Regarding claim 7, Liu teaches a method of reducing toxicity of polymyxins as a therapeutic agent comprising a step of co-administrating a polymyxin (colistin) with PGA (pg. 133 [Abstract] “With the aim of improving the safety profile while preserving the antimicrobial activity of colistin, a nanoformulation is herein developed through coacervate complexation with polyanionic peptides. Upon controlled mixing of cationic colistin with polyglutamic acids, formation of liquid coacervates was demonstrated. … Upon administration over a 7-day period, colistin nanoparticles also exhibited reduced hepatotoxicity as compared to free colistin.”).
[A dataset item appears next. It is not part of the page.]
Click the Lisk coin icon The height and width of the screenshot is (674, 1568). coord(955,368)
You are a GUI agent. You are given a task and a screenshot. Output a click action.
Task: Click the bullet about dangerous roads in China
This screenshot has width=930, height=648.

Liu does not teach the method with one or more active ingredients added to the co-administration.
Zhou teaches the addition of an active ingredient (a quinolone) to a polymyxin (colistin or polymyxin B) to treat bacterial infection in the lungs (para. 8-10 “In particular, the present invention utilizes an anionic lipid as an essential component of a liposome for efficient encapsulation of Cip and Col, which affords a stable more efficient pharmaceutical composition for the treatment of a bacterial infection, especially infections of the lungs. … this present invention relates to a pharmaceutical composition comprising polymyxin, quinolone, a phosphatidylcholine (PC), an anionic lipid and cholesterol, wherein polymyxin and quinolone are encapsulated… In some illustrative embodiments, this present invention relates to a pharmaceutical composition disclosed herein, wherein said polymyxin is colistin or polymyxin B or its pharmaceutically acceptable salt; a quinolone ....”).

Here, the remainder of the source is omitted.